Du Plessis says these drugs are not on the essential medicines list because of the small group of patients they would serve. “The essential medicines list is dedicated to treatments that are procured in large numbers. Rare diseases will never be mass-market drugs.”
However, she notes that not being on the essential medicines list doesn’t exclude some drugs from being purchased. “In some cases, a lot of buyouts could be purchased rather than the drugs being available across the board,” she says. According to Du Plessis, a drug buyout is the process by which a government hospital buys a product not available on the essential medicines list.

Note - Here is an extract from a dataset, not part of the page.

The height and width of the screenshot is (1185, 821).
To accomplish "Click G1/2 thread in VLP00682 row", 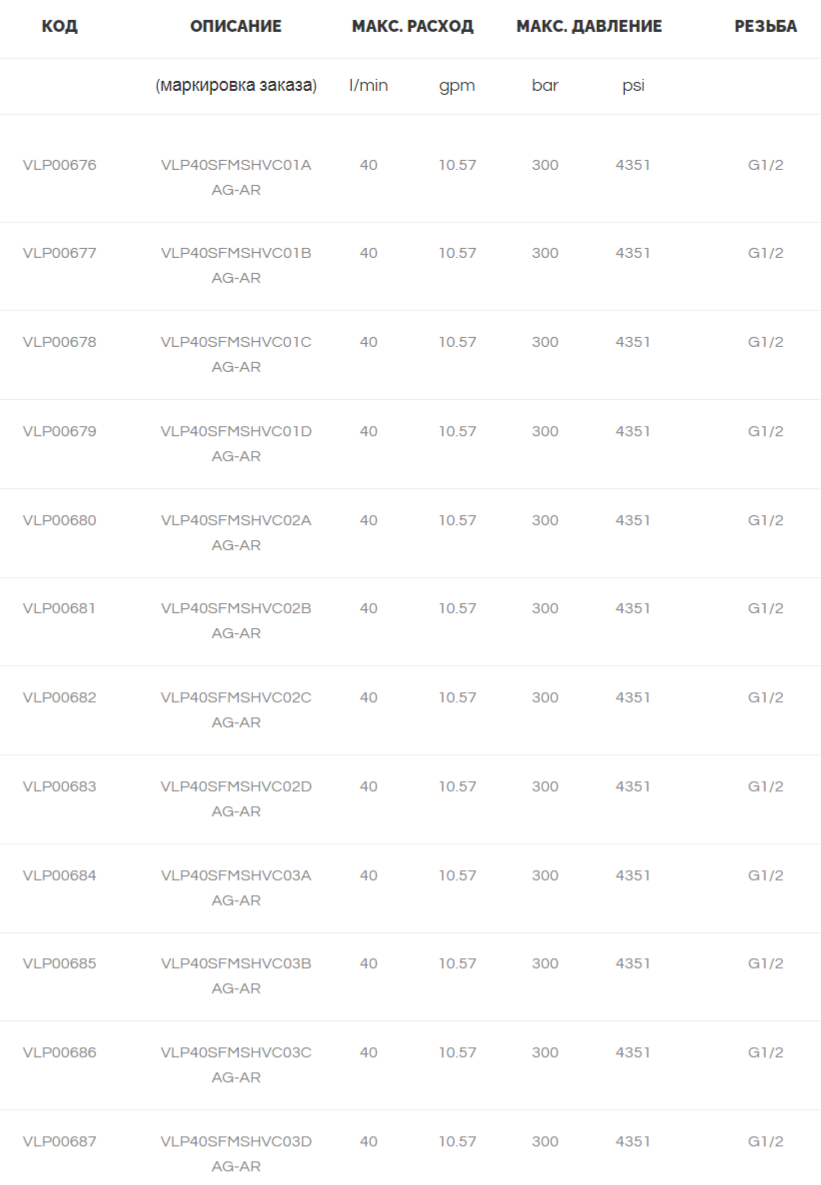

For example, a hospital pharmacy may make a specific purchase request, making the medication available only via that one hospital. The difficulty is this approach is subjective, she says. “Your ability to access the product is not equal across the board. One hospital pharmacist may ensure this product is available for those who need it, and another pharmacist doesn’t by simply not making that purchasing decision.”
The result of these haphazard approaches is that treatment is achieved on a disease-by-disease basis. “Ultimately, this is the problem,” Du Plessis says. “We want some form of equity across the board.”
Draft policy framework
In an effort to achieve that equity, the RDSA held a Rare Disease Symposium on 25 August as part of the Rare Diseases Access Initiative (RDAI). The event invited feedback on a draft policy framework from stakeholders including researchers, public healthcare practitioners, medical aid scheme representatives, and policymakers.
“The aim was to get everyone’s inputs so we can build momentum and eventually seek approval from government for this policy strategy,” says Malherbe.
Among the framework’s recommendations is an agreed definition for rare disease in SA, specifically as a condition affecting one in 2 000 people or fewer. Another recommendation is to include rare diseases in the NHI benefit package.
The NHI Bill proposes the establishment of a Benefits Advisory Committee which “must determine and review the healthcare service benefits and types of services to be reimbursed at each level of care at primary healthcare facilities and at district, regional and tertiary hospitals”. It is presumably this committee that will decide whether specific treatments for rare diseases are covered by NHI or not. Such a committee might draw on advice from a Health Technology Assessment unit that forms part of the NHI structure. Exactly how this process will work in practice is unclear.
In opening remarks delivered at the symposium, Nicholas Crisp, South Africa’s Acting Director-General for Health (a Deputy Director-General at the time), said the NHI was working towards social solidarity and equity. “Where the only thing that matters is that if you have an illness that needs care, you get that care because of the need for care, not because you have money in your pocket or because you live in some particular geographical location.”
Crisp stopped short of agreeing to specific rare disease funding. The NHI, he said, would not ring-fence budget.
This may be a point of contention for groups like the RDSA and other experts. “From an advocacy perspective, this is a key point we need to poke and get leverage around,” says Malherbe.
And for good reason. According to Ross, if the NHI is doing away with private health insurance, then it will be critical to earmark funding for rare disorders which require expensive drugs that the public health sector can’t afford. “If they are going beyond providing access for people who are not on medical insurance, then they have to take into consideration that equally important facet – which is covering for those who cannot afford it,” he says.